We are still going to give DCA as this is our last hope, but we are also going to give some vitamins specifically for the liver. Should we give these vitamins or not? Is there any recommended dosage for Silymarin?

Q: Cancer took the most part of the liver (3/4), but still not completely gone. We are still going to give DCA as this is our last hope, but we are also going to give some vitamins specifically for the liver. Should we give these vitamins or not? On your website, it seems like it is encouraged to give. Is there any recommended dosage for Silymarin? I found this supplement below in Turkey, they recommend 1 capsule a day, and it has 80% Silymarin, but I couldn't be sure if it is enough in our case. Kurtulus. A: Dear Kurtulus, thank you for reaching us out. Adult dosage in terms of hepatoprotection is 420 mg/day of Silymarin extract (standardized to 70-80% Silymarin). I would advise to take three 140 mg capsules a day. Take one with breakfast, second one with lunch and the last one with dinner. You can also take Essential phospholipids (EPL) to help speed up liver recovery from light or heavy damage. The recommended dosage is 900-1800 mg/day. Take three 300 or 600 mg capsules daily with your meals. These supplements are extremely safe and have virtually no drug interactions. They are also used in a healthcare setting to aid liver recovery. However, you need to take them at least 2-6 months straight for the effect to be evident. You can take Silymarin and Essential phospholipids separately or together for swift and positive response. It‘s up for you to decide.
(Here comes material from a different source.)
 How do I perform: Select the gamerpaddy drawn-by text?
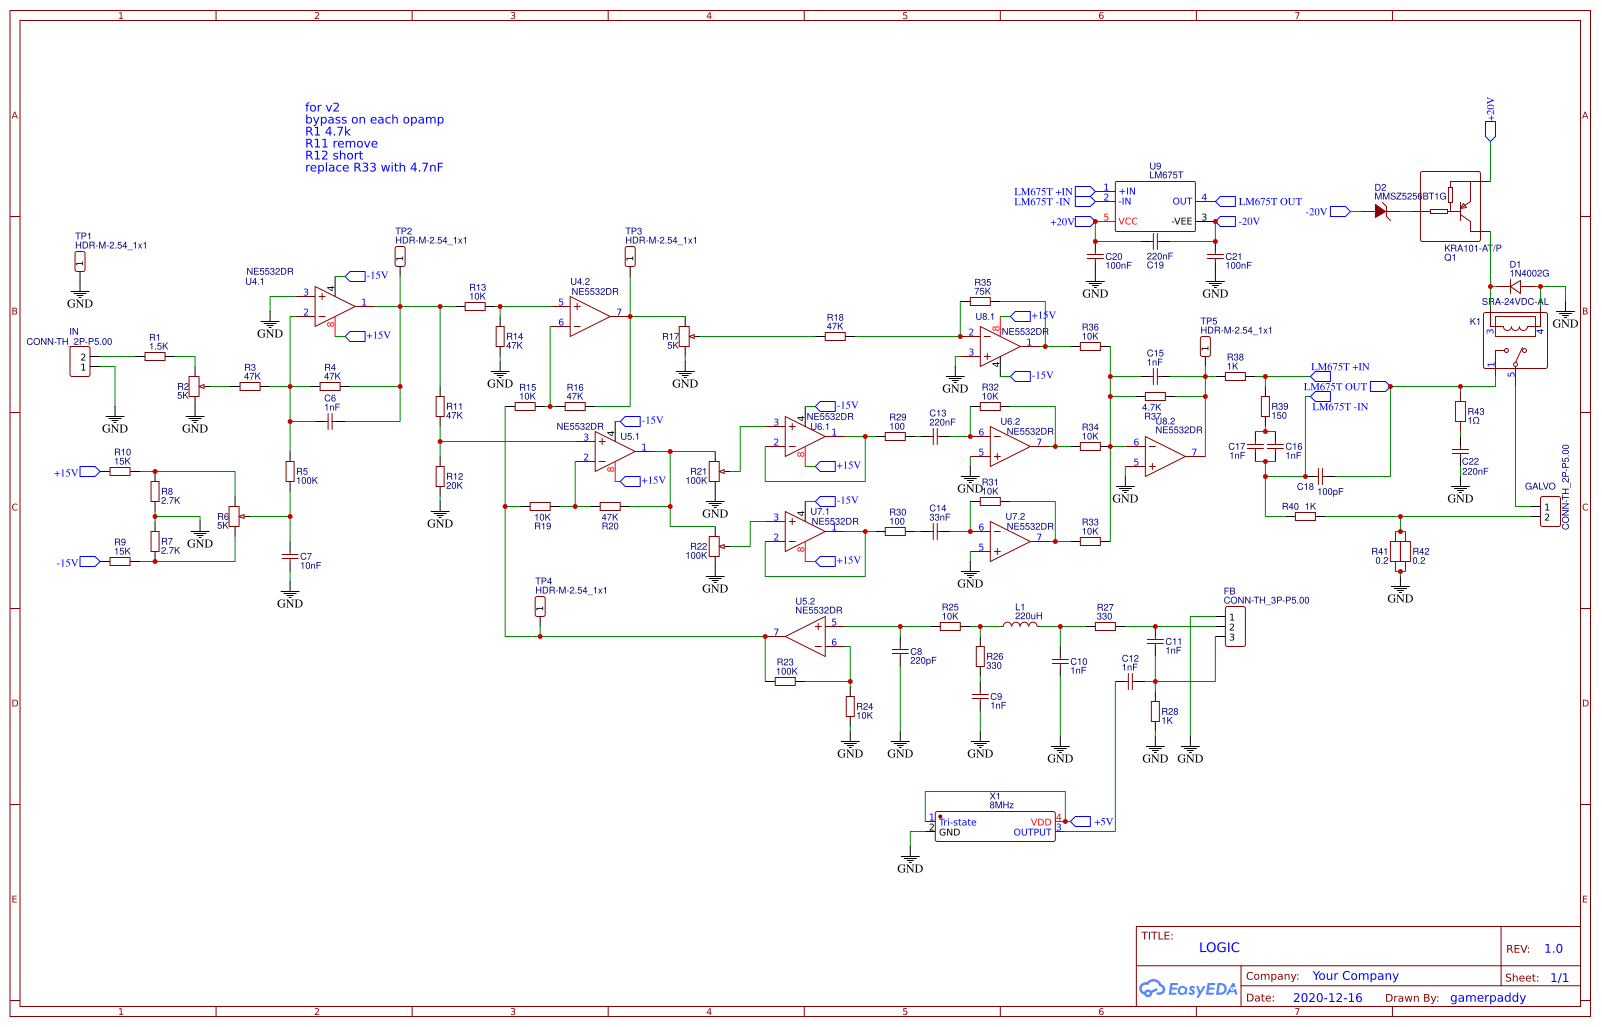1488,998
My sister has advanced hormone receptive breast cancer with extensive liver mets. We’d like to try DCA, my only concern is as her liver isn’t in a great way is it safe to take? My worry is liver failure. Unfortunately, we can’t get it via IV in the UK.
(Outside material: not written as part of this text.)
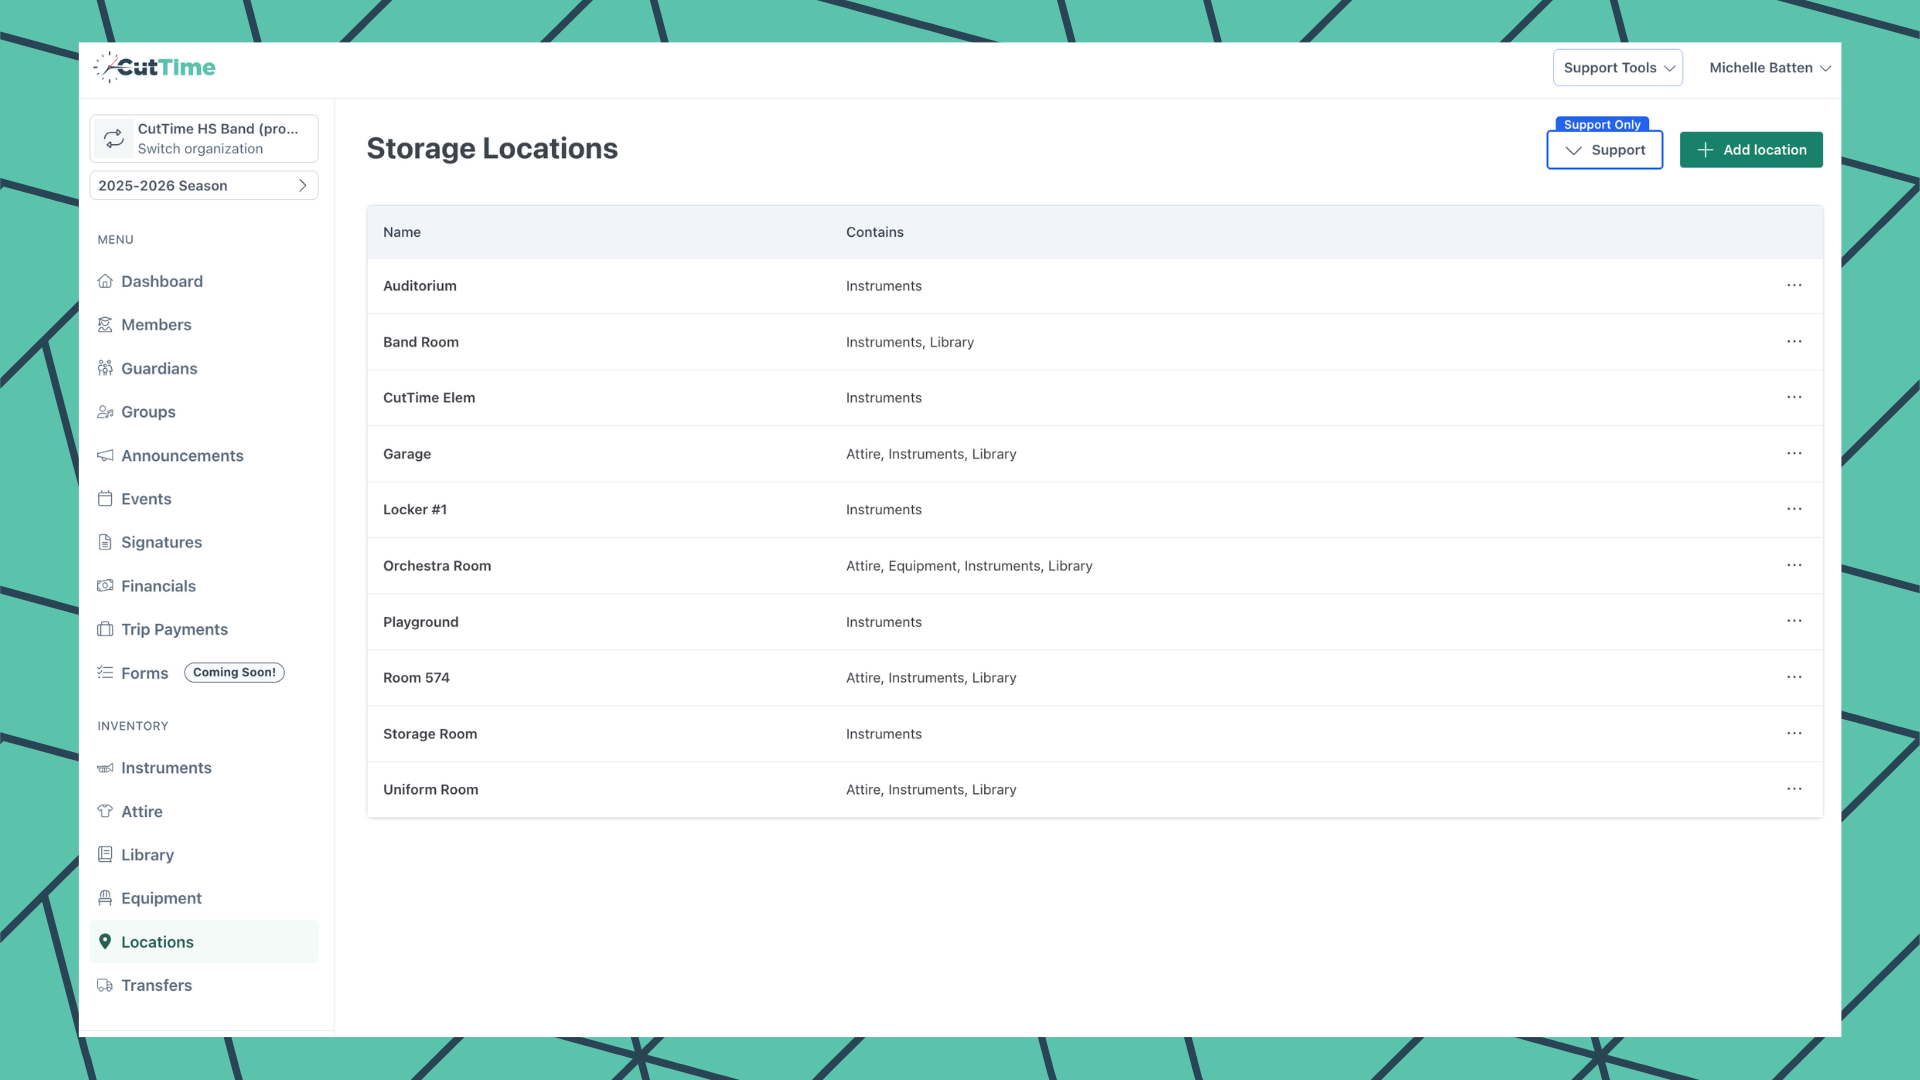
Task: Expand the Michelle Batten account menu
Action: point(1768,67)
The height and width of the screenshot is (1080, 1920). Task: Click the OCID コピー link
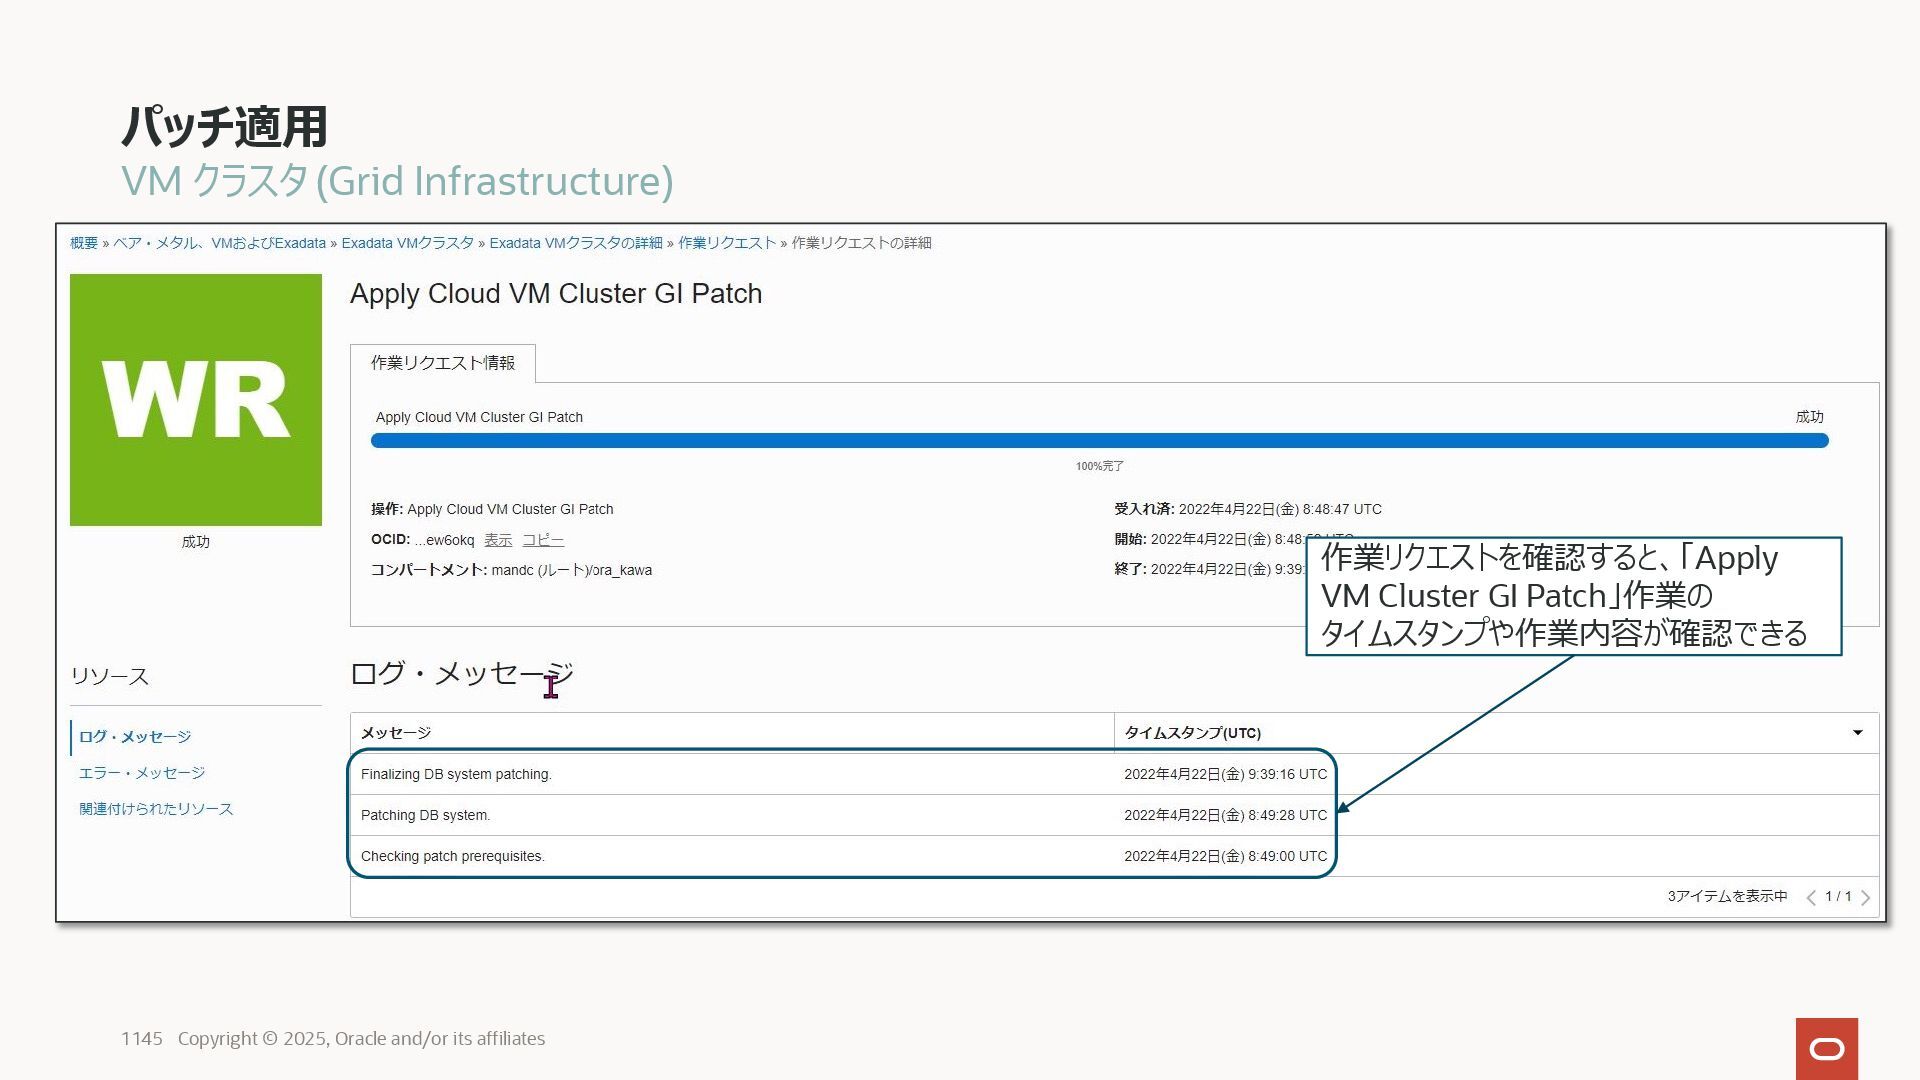coord(543,540)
Q: My sister has advanced hormone receptive breast cancer with extensive liver mets. We’d like to try DCA, my only concern is as her liver isn’t in a great way is it safe to take? My worry is liver failure. Unfortunately, we can’t get it via IV in the UK. I’d be greateful for any information. Kind regards, Reena T. A: Hello, Reena! Is your sister on Tamoxifen? (If yes, read this article - https://www.ncbi.nlm.nih.gov/pmc/articles/PMC5312350/. Tamoxifen + DCA can have a synergistic effect) From our narrow knowledge, we haven't encountered anyone who took DCA and experienced liver problems. However, I would approach this treatment option with relative caution and maybe try lower than medium doses due to existing liver damage. There have been no deaths related to DCA usage and you can find all of the side effects in this article: https://www.dcaguide.org/dca-safety-and-side-effects.This is what we've the article mentions regarding DCA and liver function: ▪ Mild liver enzyme (AST, ALT, GGT) elevation, without symptoms. A majority of medications can cause mild liver enzyme changes in the blood. DCA can cause minimal liver AST,ALT, GGT elevations (about 50 – 60 U/l) for 1 % of the patients. These little alterations should not cause any worries. A more acute and bigger liver enzyme increase can be caused by antibiotics, Tyenol/Paracetamol (acetaminophen), certain types of medicinal herbs and birth control pills. (Ref.) ▪ DCA and the liver. In case of liver failure and severe jaundice don’t use high doses of DCA, because Sodium dichloroacetate is metabolised in the liver. In situations like these, DCA should be administered intravenously and not through the mouth. If the patient experiences AST and ALT or bilirubin elevation by 150% from the upper reference norm, a pause should be made (Ref.)" If I was in your situation, I would check her liver function with liver enzyme blood test. I wouldn't take DCA if AST or ALT were higher than 100 U/l. Elevated Bilirubin can also be a red flag in this situation. All in all, she could use the oral form DCA orally, just in lower quantities, such as 10 - 20 mg/kg DCA daily. I/V DCA injections are difficult to find in the UK and are mostly given in Canada and Germany. We hope we shed some light on your question.